On Fri, 3 Oct 1997, Jonathan Bricklin wrote:

> A few loose ends that I feel were not addressed in the debate that ensued
> between Vidyasankar  and Greg.  All the ">>'s" are V's:
> So says Descartes, but surely you are not invoking the Cogito here?  He got
> it wrong, agreed?  What then is your warrant for this statement?  If you
> mean "consciousness can not be doubted out of existence" that is a
> different claim than "nobody can doubt his/her own existence."
> >I would like to reiterate that where there is conventional reality,
> >including the conventional jIva, there is both fate and free will.
> In no reality can there be both fate and free will.  Whether or not you
> accept the validity of precognition, if fate (as viewed through
> conventional reality) is real then some very specific action at some very
> specific time "must" take place.  Otherwise what is meant by saying "there
> is fate"?
        Here is a simple example that illustrates a reality in which there
are both fate and free will (while in some sense defining them both).
Think about a drunk man walking on a street.
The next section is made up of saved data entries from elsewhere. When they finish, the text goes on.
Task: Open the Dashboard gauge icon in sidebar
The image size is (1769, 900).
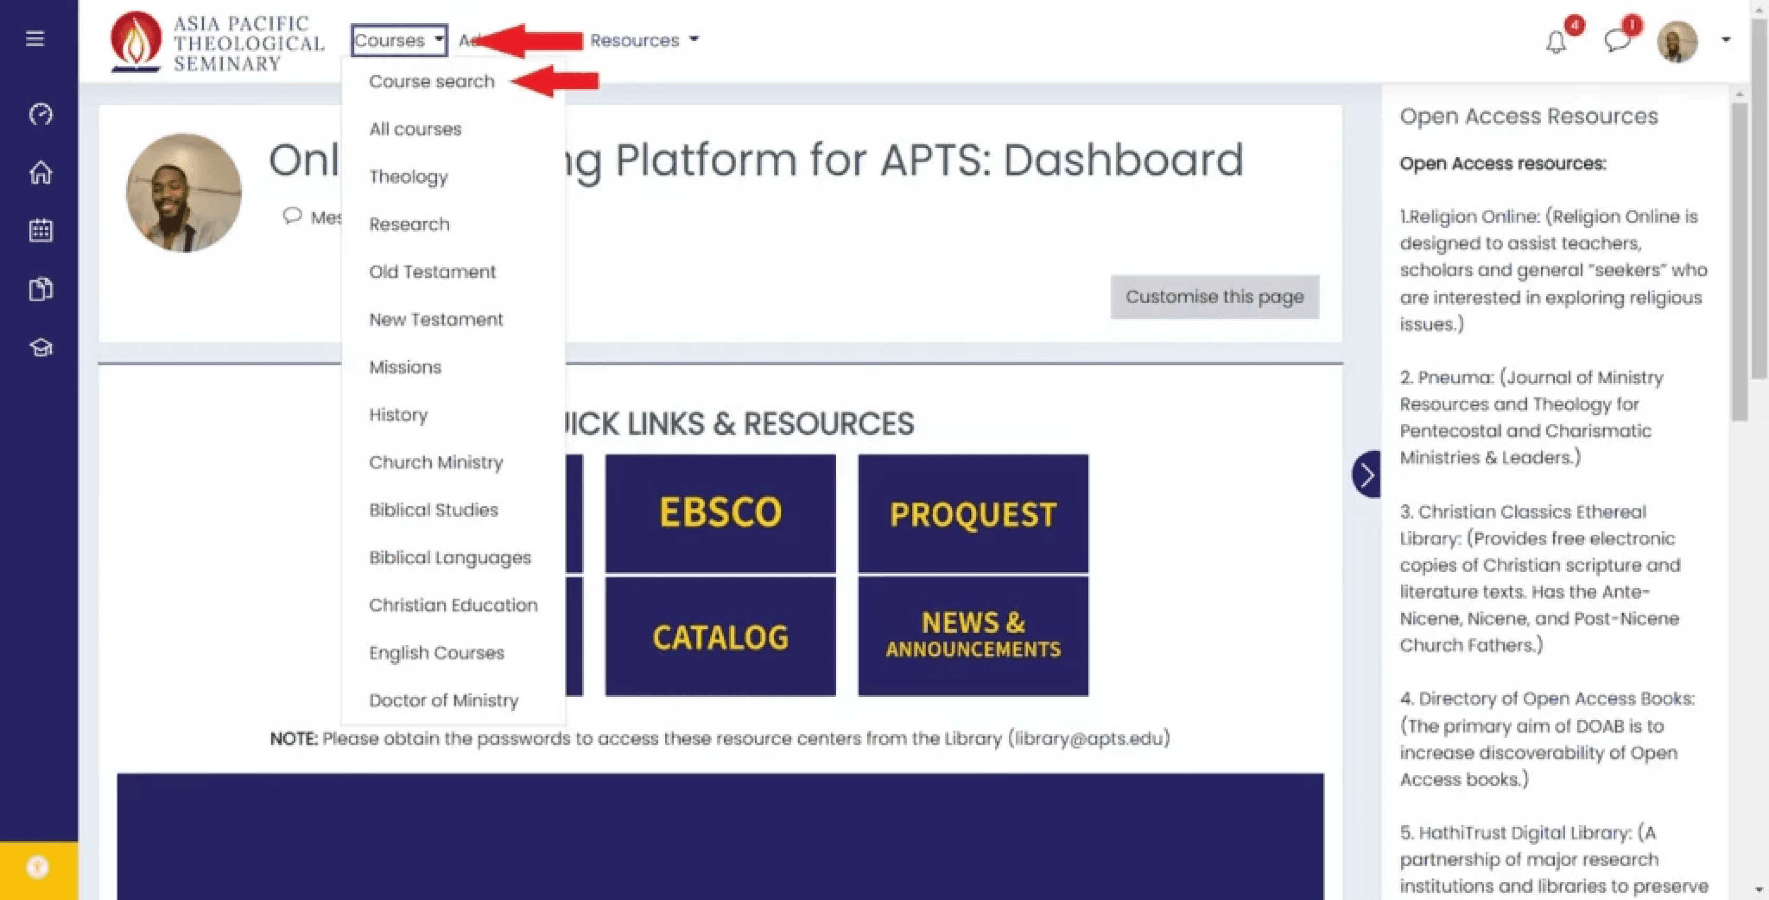Action: tap(41, 114)
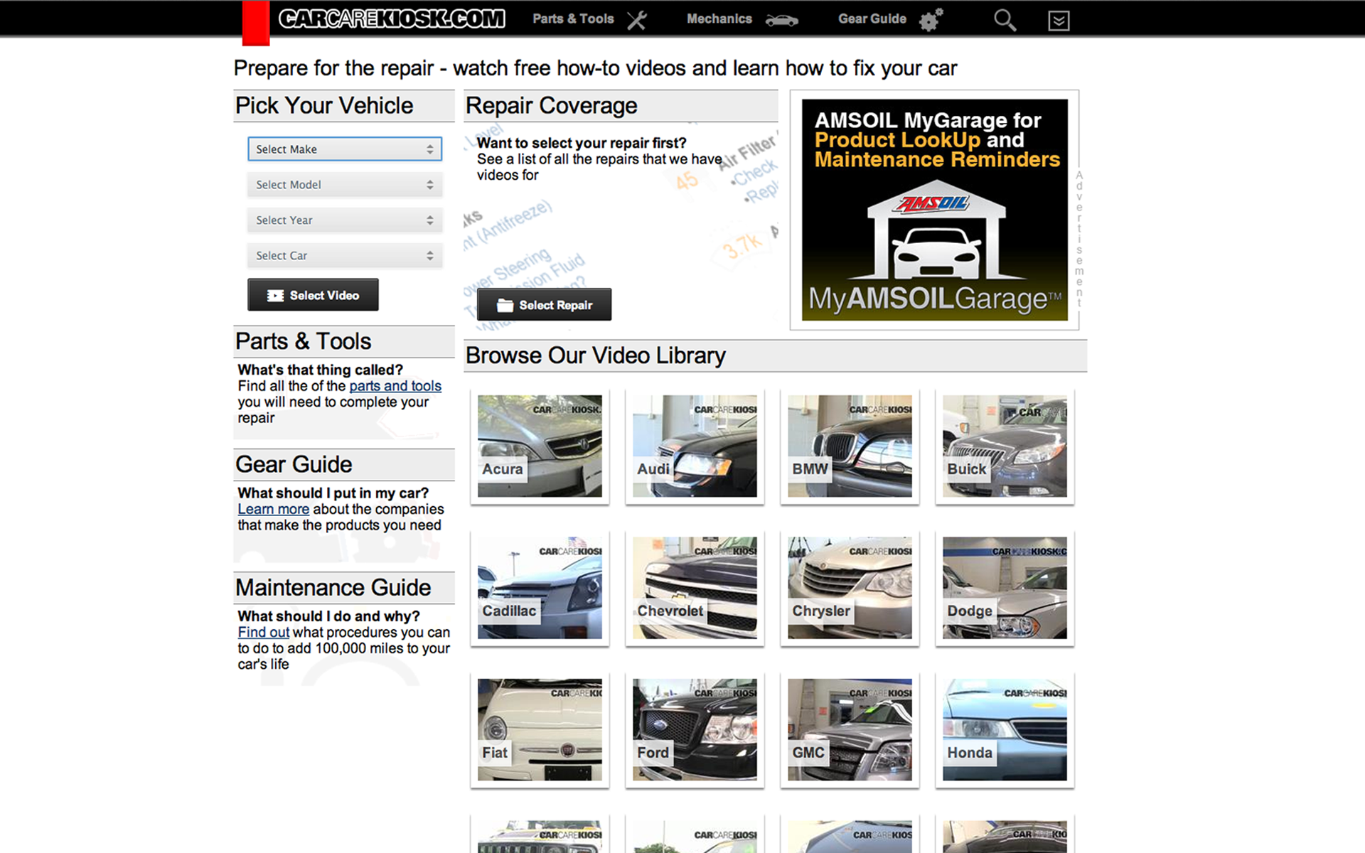
Task: Follow the parts and tools link
Action: coord(395,386)
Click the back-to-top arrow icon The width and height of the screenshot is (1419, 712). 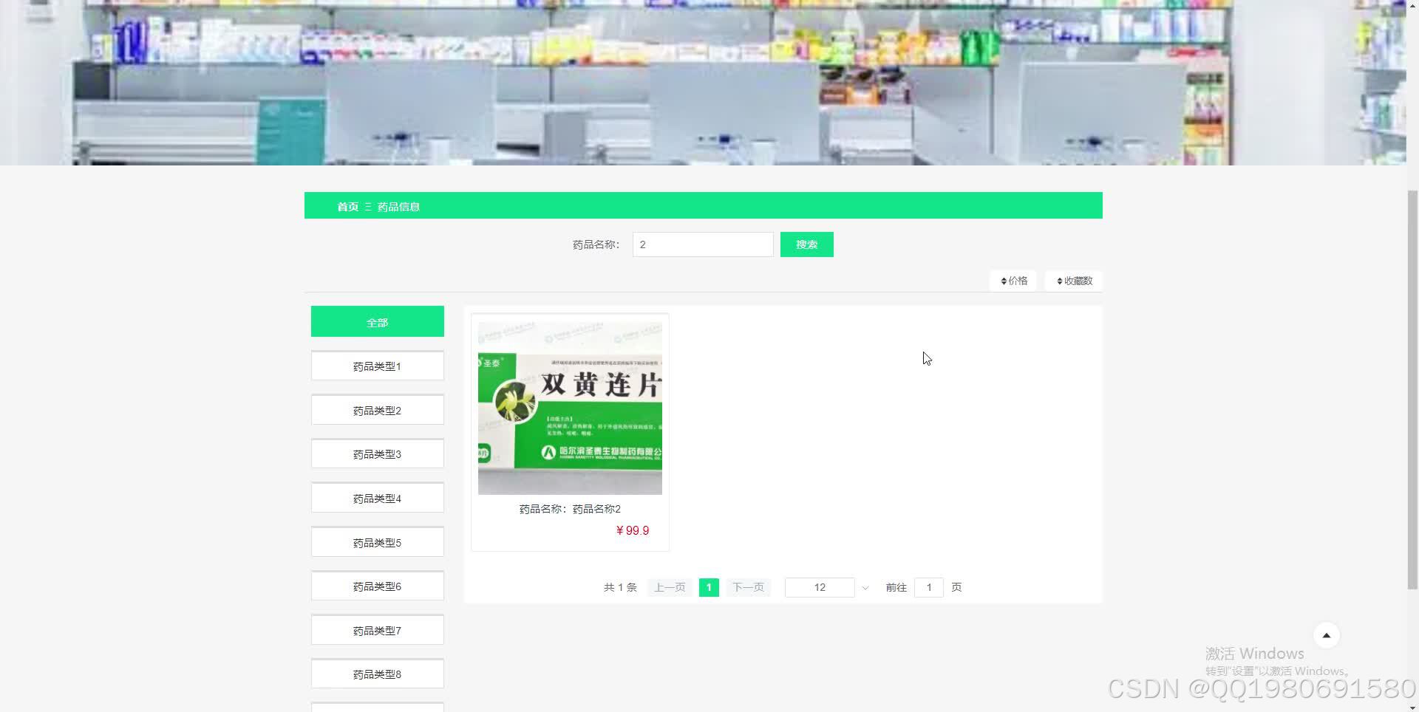click(1326, 634)
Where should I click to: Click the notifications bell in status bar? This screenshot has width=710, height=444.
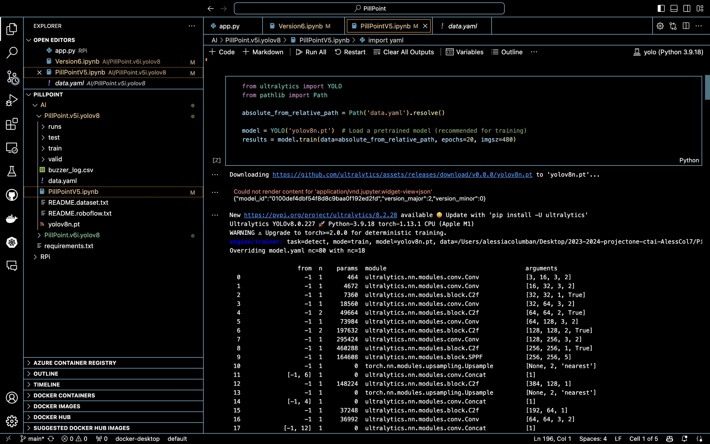point(684,439)
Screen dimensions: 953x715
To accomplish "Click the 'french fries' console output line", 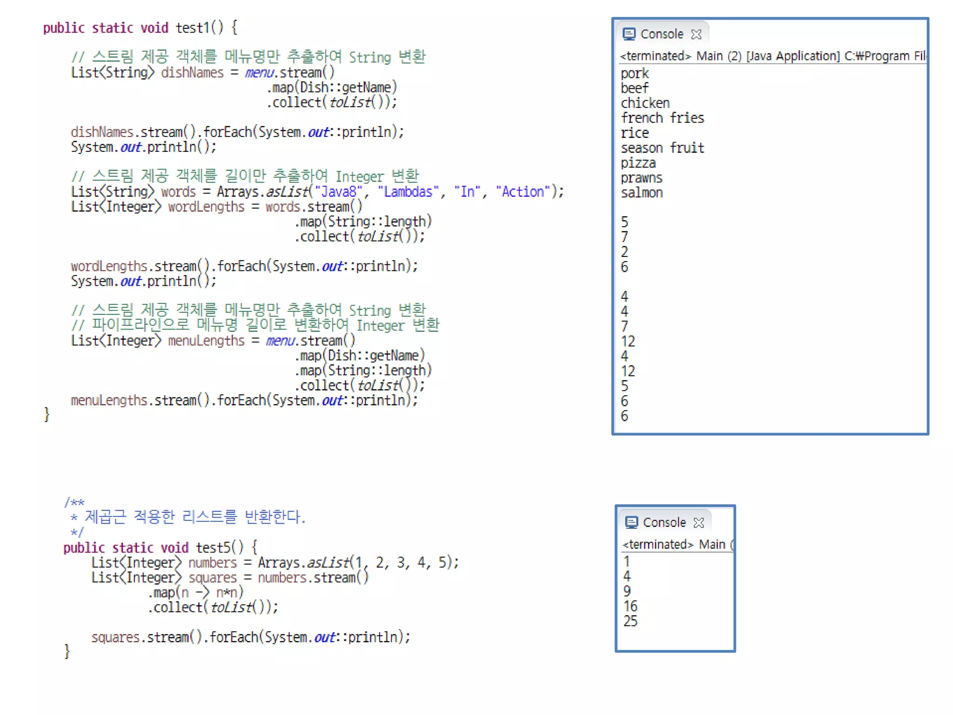I will (662, 118).
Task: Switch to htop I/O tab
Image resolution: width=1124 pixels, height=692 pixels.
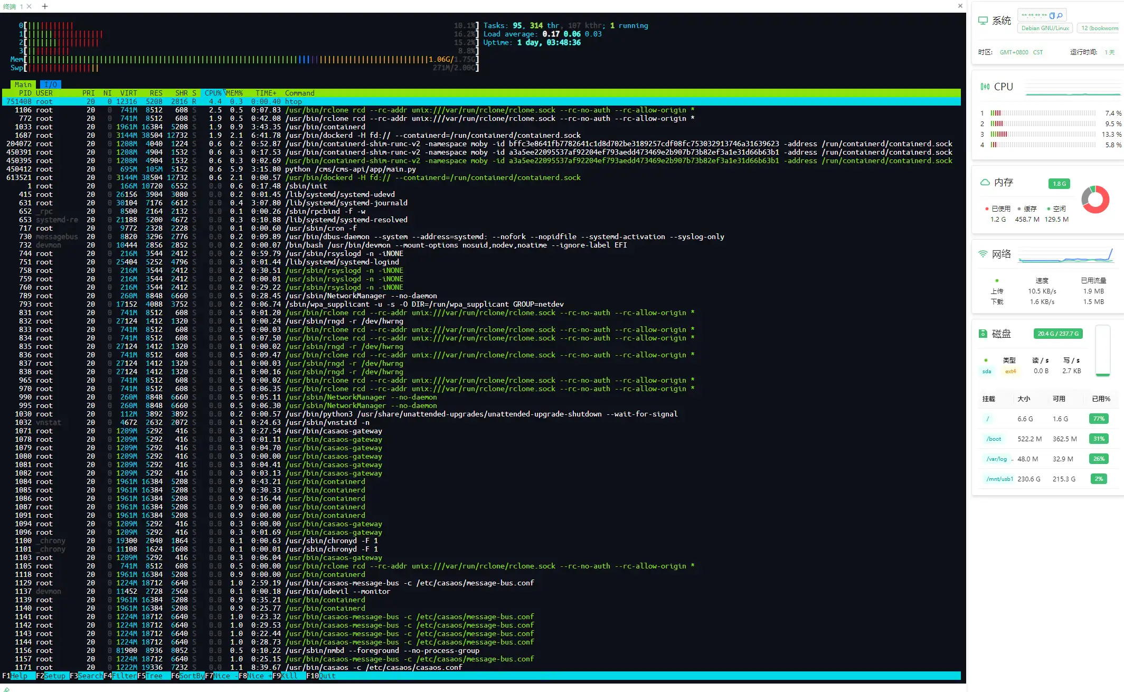Action: [51, 84]
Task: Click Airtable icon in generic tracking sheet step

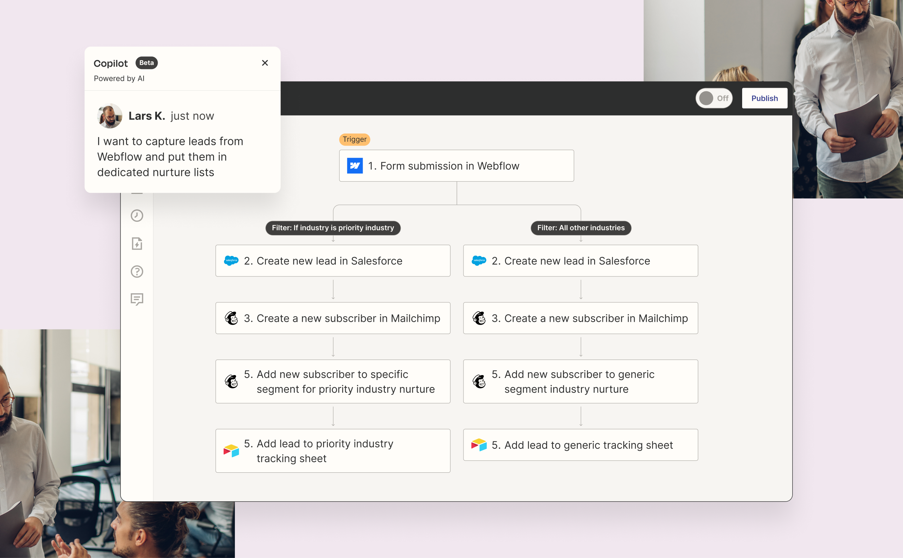Action: pyautogui.click(x=479, y=445)
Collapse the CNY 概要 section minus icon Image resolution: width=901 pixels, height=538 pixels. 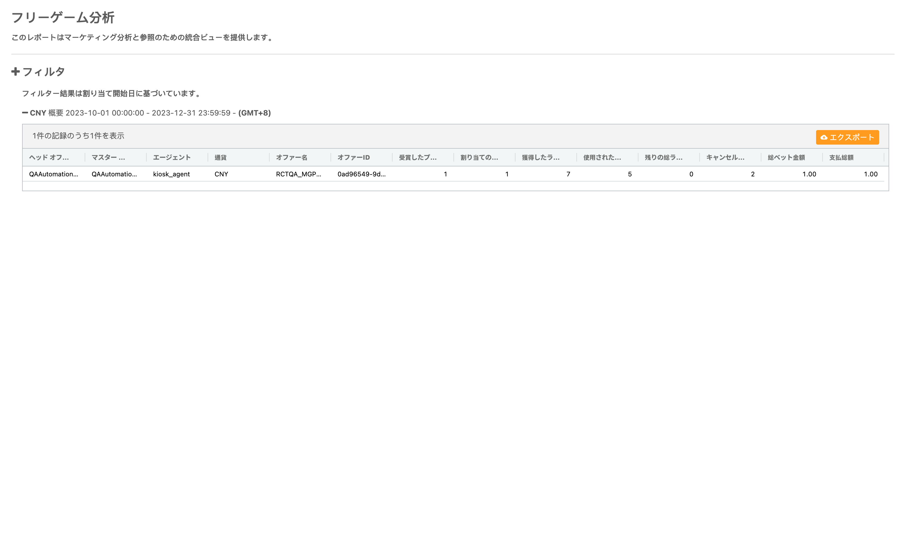[25, 113]
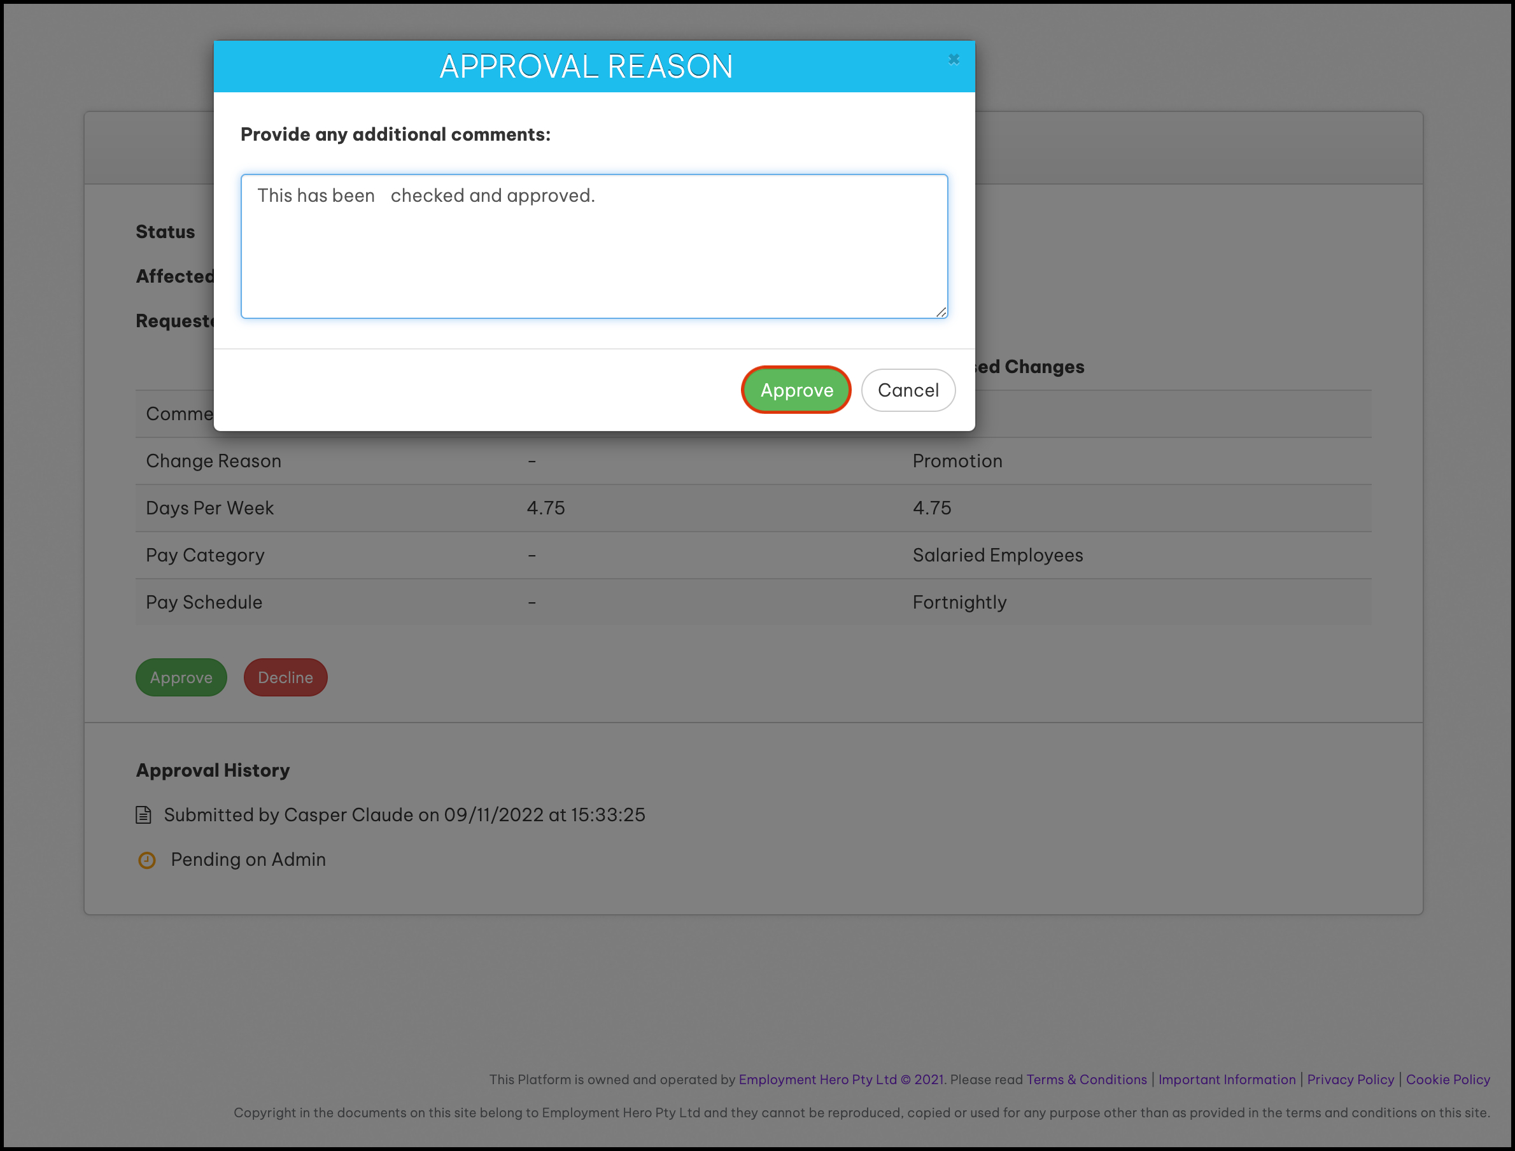Click the Pending on Admin entry
This screenshot has width=1515, height=1151.
(x=248, y=859)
You cannot predict his next
step (no precognition here :).  So the entity which you observe has a
"free" will. At the sametime the path he has taken before the present time
is a fated path for you.  In other words you can make the perfectly valid
statement that the man was *fated* to take the path that he took. As
you make these statements you are clearly assuming that you *cannot* have
a complete knowledge of the entity, but that *some* unknown factors are
governing its behaviour.  Those unknown factors comprise its fate and they
also comprise his "free" will.  Now bring in precognition in the following
way: suppose you "come to know" the path that the man will take in the
next four moves.  Look at what has happened when you got this knowledge:
you extended your role from an observer to somebody who is evolving with the
observed.  In other words you have started willing that the man takes the
steps in the way you want him to.  So the world now comprises not just
the man but you and the man-- both evolving. Consequently a third observer
can say that both of you are having "free" will and again that both of you
have a fate.

> >Where the absolute is known, there is neither fate nor will. There is no
> need to
> >bias one's judgment and raise either fate or will to an absolute level.

        When this happens, in the picture of reality that was just
presented, the observer is the observed.  There is no need to think about
will and fate.  Thought limits its roles.  But that is a physiologically
different state of existence.  It is impossible to think about it.